I fancy straying into the Japanese territory on the menu, instead of the fish and chips I’ve had every other time we’ve been here.
Bennie insists on ordering the bento of the day.
So there I am … once again ordering the fish and chips I’ve had every other time we’ve been here.
No problem!
My large serve ($12.50) involves two mindblowingly scrumptious chunks of the fish of the day, gurnard. The batter is crispy and holds well to the fish, the white flesh of which is superbly cooked, being tender yet also offering just the right amount of resistance to the bite.
Oh my!
My plate of joy is completed by a piece each of tofu and the eggy slice usually found on sushi, two kinds of pickle (preserved and freshly made), some good greenery and lovely mayo for fish and chip dipping purposes.

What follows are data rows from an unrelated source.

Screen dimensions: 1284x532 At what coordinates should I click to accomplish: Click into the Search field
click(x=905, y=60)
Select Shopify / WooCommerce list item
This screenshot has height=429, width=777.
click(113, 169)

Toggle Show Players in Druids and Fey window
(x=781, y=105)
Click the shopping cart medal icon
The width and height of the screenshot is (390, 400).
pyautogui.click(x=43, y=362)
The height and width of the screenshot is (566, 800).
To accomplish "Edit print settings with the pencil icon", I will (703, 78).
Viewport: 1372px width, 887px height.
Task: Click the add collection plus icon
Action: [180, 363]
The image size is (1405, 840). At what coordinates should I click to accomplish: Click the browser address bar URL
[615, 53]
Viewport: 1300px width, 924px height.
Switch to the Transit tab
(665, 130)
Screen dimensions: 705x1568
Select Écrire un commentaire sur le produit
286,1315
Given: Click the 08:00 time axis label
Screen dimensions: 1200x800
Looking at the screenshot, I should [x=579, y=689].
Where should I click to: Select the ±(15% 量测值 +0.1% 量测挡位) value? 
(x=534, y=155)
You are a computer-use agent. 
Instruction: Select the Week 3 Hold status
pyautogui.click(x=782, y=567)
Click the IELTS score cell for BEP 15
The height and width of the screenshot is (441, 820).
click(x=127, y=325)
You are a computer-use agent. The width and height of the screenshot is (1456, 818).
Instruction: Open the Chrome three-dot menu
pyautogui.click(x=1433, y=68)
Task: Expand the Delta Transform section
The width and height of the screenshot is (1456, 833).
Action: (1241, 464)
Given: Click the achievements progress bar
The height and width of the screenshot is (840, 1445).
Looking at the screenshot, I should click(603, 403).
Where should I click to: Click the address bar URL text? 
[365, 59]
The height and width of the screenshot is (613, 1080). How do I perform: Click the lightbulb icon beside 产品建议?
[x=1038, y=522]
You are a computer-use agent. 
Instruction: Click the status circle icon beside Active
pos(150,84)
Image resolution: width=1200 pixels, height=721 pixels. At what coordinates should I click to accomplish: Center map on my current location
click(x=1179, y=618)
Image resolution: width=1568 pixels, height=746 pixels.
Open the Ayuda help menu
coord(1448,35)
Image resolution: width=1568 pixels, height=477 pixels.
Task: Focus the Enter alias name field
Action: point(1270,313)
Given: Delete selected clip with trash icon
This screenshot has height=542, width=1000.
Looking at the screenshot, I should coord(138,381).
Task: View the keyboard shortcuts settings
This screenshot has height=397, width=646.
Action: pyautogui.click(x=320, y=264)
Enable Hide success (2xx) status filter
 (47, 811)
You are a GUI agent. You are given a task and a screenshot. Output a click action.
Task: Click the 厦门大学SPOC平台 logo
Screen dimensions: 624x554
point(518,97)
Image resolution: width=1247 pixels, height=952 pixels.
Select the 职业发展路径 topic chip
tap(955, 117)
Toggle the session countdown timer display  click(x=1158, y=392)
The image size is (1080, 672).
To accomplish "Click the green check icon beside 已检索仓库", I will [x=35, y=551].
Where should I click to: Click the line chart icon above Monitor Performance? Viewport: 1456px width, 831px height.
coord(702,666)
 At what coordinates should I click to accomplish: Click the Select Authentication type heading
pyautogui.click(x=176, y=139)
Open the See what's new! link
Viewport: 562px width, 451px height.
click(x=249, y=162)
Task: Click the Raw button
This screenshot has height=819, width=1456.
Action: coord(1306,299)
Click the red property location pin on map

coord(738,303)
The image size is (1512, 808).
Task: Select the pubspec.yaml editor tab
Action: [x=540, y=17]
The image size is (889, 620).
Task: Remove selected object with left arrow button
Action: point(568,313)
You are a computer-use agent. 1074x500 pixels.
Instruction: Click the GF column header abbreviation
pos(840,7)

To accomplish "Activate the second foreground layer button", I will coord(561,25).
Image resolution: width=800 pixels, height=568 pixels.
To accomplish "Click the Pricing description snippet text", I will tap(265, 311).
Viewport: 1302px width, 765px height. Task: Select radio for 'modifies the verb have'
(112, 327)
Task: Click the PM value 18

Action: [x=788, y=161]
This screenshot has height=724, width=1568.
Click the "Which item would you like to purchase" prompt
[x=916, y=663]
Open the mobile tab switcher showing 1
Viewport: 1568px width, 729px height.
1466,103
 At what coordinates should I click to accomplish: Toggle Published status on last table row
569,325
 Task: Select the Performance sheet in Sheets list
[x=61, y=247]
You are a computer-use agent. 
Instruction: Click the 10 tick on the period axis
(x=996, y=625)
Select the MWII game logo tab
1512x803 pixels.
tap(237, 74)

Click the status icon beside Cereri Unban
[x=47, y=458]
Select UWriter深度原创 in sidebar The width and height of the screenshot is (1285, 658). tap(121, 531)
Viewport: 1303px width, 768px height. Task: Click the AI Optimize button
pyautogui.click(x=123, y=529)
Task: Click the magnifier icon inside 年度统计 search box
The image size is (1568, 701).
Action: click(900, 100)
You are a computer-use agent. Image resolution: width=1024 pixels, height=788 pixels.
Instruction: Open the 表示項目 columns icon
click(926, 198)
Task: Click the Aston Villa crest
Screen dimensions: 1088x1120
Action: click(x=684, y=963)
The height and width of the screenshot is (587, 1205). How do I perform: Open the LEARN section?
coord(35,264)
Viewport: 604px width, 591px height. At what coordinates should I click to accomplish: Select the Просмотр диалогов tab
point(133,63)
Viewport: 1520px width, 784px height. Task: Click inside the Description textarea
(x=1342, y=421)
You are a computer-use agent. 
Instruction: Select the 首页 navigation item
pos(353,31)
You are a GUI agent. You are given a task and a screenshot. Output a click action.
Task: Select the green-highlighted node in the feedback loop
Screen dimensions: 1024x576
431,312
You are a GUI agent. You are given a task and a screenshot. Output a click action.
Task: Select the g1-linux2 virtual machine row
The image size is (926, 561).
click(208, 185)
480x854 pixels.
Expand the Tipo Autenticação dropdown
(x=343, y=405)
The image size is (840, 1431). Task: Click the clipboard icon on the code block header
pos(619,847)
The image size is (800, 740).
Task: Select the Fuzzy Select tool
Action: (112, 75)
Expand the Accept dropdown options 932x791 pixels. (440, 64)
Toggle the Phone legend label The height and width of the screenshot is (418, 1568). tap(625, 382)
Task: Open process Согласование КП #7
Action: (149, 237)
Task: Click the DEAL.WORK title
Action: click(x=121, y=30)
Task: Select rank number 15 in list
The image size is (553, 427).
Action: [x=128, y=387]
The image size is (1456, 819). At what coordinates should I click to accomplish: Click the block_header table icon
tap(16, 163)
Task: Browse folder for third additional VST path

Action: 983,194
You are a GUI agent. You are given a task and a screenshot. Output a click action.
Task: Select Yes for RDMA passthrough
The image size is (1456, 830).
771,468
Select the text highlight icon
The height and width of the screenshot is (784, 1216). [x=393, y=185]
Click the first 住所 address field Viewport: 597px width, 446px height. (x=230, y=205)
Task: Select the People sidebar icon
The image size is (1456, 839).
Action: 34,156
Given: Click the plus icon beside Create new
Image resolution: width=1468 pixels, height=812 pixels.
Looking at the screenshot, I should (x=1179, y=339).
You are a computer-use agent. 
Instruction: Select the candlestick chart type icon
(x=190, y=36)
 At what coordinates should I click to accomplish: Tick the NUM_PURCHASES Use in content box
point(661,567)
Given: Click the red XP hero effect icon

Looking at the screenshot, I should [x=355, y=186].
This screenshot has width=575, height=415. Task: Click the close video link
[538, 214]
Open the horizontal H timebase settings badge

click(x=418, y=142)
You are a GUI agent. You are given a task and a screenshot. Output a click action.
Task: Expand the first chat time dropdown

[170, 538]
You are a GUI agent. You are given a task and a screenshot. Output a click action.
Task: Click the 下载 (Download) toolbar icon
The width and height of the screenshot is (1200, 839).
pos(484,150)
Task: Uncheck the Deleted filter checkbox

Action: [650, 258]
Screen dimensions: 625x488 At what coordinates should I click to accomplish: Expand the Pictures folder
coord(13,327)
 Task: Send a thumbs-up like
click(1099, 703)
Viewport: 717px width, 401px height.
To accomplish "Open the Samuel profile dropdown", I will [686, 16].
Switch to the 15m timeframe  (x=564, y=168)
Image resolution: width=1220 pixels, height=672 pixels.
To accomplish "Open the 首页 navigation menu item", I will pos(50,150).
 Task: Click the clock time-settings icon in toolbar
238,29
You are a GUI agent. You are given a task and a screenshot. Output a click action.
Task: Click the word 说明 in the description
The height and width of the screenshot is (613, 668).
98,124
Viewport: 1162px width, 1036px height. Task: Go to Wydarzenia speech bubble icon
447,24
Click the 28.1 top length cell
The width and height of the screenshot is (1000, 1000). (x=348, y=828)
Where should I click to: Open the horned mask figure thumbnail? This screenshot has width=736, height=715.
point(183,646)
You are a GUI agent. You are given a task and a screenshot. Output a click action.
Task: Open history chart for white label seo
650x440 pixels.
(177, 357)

If the handsome bowl of chips on the side are a few percentage points below the state-of-the-art levels that are routine here, they’re so close it matters not.
Bennie’s bento ($15) is equally fabulous, mostly attended by the same Japanese bits and pieces as my fried platter – with a few different twists.
One is a smallish half-bulb of grilled eggplant with a gooey miso sauce – nasu dengaku. Watching this being sucked up by the lad is profoundly enjoyable, as this is the only place in the entire known universe that Bennie will not only eat eggplant but be thrilled by it.
His slow-cooked boneless beef ribs in red miso consist of two hearty meat pieces that come across as a Japanense version of Italy’s osso buco. A with the fish, the meat is tender but with just the right amount of bitey-ness.
The gravy is sweet, sticky, unctuous, delicious.
Quite apart from the quality of the food and the experience here, the prices are astonishing.
Price is relative, of course – the previous night we’d eaten a rice dish at Pandu’s, one that could feed both of us no problem for a cost of $8.90.
But still …
Fish, chips of this quality, with such lovely trimmings for $12.50? Insane, amazing!
Similarly for Bennie’s bento at a price of $15. You’ll find cheaper bentos in the CBD, but none matching the quality of food found here. And at places such as Kuni’s, you can pay a whole bunch more.
As our dinner activities wind down, from the general banter going on it becomes apparent that for a bloke sitting at one of the tables behind us this is the third dinner here this week.
A small part of me thinks: “Geez, mate, get a life!”
The rest of me is envious.
Here’s a tip:
According to the yet-to-be-completed website address found on John’s business card, it seems he’s soon to go mobile.